Four years ago, Alain Karaoglan thought AIG was an overvalued and murky company with a seriously flawed business structure. And he said so in a controversial report published with two fellow analysts at Deutsche Bank.
Today, Karaoglan starts a new job: as a senior vice president at the company he panned, responsible for selling off AIG assets in the hope of repaying billions the company owes U.S. taxpayers.
AIG declined to make Karaoglan available for an interview. After AIG's collapse last fall, we tried for months to contact him about the 2005 report he wrote while he was a managing director of equity research at Deutsche Bank. He never returned our calls.

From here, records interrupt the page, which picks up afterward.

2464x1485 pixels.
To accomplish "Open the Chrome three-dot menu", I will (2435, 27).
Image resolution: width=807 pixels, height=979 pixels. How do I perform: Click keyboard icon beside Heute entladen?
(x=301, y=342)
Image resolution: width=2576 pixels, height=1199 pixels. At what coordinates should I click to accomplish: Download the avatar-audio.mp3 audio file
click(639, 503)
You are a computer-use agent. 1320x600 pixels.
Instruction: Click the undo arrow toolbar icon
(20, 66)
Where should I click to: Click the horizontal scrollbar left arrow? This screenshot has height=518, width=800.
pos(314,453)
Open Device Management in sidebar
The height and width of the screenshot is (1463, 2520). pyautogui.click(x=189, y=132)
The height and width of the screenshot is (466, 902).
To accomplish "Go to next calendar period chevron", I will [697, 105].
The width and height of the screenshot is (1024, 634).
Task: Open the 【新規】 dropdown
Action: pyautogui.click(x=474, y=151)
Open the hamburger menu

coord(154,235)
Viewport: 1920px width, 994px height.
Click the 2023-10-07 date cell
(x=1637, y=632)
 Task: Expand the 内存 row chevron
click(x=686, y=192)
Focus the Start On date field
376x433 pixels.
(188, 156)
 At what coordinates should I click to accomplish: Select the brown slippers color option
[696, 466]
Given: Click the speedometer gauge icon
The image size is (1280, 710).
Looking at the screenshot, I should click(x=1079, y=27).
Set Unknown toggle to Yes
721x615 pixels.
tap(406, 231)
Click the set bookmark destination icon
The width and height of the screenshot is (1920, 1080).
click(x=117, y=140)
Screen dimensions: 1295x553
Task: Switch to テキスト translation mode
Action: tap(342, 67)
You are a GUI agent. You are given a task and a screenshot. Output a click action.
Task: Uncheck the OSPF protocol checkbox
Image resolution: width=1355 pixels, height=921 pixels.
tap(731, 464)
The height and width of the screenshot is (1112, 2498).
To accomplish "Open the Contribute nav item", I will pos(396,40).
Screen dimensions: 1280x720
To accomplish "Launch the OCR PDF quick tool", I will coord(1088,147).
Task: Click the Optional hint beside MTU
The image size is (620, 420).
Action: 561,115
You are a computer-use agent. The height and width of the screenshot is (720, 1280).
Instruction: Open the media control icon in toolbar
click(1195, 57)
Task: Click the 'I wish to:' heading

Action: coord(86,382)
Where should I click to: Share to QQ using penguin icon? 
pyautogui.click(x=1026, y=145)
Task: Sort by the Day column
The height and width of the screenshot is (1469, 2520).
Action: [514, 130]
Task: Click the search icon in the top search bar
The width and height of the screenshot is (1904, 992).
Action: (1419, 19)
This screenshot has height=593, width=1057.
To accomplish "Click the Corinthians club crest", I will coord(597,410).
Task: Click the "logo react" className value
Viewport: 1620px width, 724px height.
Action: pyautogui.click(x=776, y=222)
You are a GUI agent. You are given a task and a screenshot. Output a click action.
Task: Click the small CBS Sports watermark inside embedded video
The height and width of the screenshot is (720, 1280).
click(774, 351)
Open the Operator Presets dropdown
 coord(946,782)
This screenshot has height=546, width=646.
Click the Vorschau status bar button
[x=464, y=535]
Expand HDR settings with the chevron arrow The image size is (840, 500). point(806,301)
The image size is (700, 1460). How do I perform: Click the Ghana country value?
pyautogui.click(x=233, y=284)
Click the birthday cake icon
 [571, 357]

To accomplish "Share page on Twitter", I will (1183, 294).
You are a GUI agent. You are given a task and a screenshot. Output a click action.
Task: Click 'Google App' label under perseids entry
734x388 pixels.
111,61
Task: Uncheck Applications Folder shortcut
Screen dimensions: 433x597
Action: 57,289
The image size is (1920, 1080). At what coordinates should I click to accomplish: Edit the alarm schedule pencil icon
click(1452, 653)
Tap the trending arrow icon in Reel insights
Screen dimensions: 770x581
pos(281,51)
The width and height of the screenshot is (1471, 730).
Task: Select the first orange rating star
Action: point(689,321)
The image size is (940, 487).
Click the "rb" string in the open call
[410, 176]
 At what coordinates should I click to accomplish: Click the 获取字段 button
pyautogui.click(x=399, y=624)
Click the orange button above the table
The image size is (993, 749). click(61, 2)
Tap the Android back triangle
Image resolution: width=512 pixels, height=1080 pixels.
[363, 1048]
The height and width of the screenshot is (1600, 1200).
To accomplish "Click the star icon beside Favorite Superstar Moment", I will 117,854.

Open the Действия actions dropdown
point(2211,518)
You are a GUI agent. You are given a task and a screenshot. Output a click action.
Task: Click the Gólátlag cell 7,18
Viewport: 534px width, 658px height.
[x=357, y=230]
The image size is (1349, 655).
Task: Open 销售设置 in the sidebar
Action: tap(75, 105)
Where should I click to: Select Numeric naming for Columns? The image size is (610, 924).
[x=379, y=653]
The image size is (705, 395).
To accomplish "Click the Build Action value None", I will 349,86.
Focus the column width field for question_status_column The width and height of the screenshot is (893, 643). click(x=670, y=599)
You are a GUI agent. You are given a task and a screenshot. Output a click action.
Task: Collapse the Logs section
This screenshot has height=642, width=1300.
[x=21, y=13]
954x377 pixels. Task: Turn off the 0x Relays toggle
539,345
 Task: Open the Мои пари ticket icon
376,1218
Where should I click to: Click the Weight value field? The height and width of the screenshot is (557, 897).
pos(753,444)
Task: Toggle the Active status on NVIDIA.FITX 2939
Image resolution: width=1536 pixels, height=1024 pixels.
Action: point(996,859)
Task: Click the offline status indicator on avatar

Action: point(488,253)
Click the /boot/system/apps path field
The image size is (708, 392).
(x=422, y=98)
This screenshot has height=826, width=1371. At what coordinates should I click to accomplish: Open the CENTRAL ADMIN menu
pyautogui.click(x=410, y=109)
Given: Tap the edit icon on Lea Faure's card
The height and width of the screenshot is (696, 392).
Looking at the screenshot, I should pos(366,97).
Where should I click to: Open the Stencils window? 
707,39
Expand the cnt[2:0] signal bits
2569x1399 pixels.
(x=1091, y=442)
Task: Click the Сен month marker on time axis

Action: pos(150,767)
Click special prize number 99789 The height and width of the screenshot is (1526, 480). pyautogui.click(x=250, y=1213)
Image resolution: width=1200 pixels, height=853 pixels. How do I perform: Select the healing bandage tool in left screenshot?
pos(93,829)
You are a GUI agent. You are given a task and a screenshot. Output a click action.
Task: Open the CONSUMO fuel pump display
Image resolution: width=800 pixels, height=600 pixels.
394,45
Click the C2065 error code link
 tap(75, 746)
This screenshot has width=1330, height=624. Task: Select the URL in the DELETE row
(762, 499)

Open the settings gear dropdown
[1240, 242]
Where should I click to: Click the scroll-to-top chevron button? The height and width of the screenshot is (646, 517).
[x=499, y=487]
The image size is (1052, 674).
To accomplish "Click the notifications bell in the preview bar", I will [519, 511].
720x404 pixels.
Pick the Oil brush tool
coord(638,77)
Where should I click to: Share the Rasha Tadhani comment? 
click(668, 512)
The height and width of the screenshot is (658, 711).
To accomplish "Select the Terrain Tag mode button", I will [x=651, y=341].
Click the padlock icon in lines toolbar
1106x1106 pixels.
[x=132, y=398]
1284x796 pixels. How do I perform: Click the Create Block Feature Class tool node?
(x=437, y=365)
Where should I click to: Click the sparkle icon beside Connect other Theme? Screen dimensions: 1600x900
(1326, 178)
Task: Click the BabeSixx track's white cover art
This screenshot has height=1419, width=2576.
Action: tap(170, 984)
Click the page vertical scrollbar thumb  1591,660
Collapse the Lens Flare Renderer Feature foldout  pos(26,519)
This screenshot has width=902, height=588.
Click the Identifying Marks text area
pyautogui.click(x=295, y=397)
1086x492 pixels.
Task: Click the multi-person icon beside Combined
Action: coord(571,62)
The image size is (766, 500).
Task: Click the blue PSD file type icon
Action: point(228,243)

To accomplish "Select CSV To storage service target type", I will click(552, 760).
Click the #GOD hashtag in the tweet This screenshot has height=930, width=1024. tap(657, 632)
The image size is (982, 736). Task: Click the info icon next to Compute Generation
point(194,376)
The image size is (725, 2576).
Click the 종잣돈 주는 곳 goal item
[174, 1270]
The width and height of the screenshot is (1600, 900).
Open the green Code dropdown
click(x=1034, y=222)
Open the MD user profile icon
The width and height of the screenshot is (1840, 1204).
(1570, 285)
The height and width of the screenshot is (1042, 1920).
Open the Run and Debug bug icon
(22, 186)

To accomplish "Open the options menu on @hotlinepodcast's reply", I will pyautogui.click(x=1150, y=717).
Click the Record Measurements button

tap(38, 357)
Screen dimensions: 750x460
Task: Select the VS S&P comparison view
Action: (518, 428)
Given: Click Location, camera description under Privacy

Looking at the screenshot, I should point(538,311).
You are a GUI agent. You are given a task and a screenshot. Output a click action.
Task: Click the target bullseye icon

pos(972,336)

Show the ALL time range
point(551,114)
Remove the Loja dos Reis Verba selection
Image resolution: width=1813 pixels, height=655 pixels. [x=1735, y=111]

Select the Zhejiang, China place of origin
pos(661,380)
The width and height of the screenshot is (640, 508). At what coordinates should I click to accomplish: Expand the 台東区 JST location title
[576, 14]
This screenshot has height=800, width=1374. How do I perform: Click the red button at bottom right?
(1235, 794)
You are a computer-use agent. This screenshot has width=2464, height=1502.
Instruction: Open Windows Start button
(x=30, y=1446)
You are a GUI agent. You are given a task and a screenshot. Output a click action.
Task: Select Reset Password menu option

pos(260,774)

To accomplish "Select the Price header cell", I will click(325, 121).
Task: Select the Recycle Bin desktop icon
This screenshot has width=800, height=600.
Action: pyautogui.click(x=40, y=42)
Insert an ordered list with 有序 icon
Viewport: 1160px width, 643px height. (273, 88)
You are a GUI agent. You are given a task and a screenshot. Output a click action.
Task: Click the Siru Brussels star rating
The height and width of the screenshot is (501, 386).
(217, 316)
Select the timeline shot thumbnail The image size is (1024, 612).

In the 31-page document titled "American International Group: A deeper look at Foreign Life earnings and capital," Karaoglan and two other Deutsche Bank analysts systematically picked apart AIG's most valuable assets: the life insurance companies that operate largely in Europe and Asia.
They concluded there was a substantial gap between what AIG told the Securities and Exchange Commission it had earned from its life insurance business as a whole, and what the individual life insurance subsidiaries reported separately to state and overseas regulators. The figures should be the same because the SEC filings consolidate earnings for all of AIG's subsidiaries, Karaoglan's team reasoned. But they found a 54 percent gap in 2002 and a 25 percent gap in 2003.
In other words, AIG's earnings seemed to be far higher than the sum of its parts, according to Karaoglan's analysis. The team couldn't find an explanation for the discrepancy, and AIG did not provide Karaoglan with one.
The report also raised questions about AIG's creditworthiness. Credit ratings of the subsidiaries were boosted by guarantees from the parent company, the authors found. But the parent company was "just a holding company, and its strength and only source of cash flow to bondholders and shareholders comes from its subsidiaries."
As such, "both the credit ratings and perception of capital strength of AIG may have been based on circular thinking," the Deutsche Bank team wrote.
AIG didn't do much to clear things up, according to the report. The company said it could not provide financial statements for foreign life subsidiaries other than the largest one, the American Life Insurance Company. Karaoglan's team was unable to get any details on a subsidiary in Bermuda, which in turn owned a number of smaller subsidiaries. AIG had "not discussed that subsidiary in the annual report beyond being shown in the organizational chart."
Based on the report, Deutsche Bank lowered its target price for AIG by 14 percent to $54 a share. AIG was invited to respond to the analysis in its next SEC filing, but the company never did. AIG's stock price crashed last fall and has recently been trading at less than $2 a share.
A Deutsche Bank spokesperson said the company no longer covers AIG.
Asked why AIG hired a one-time nonbeliever for such a critical position, spokeswoman Christina Pretto said the firm's management team is "committed to transparency and appreciates independent thinking -- adhering to the philosophy that your strongest critics may be your best advisers."
Following AIG's collapse, the Federal Reserve Bank and the Treasury committed up to $170 billion in financial aid to the company. By selling off assets, AIG hopes to repay those funds. The company's annual meeting is tomorrow.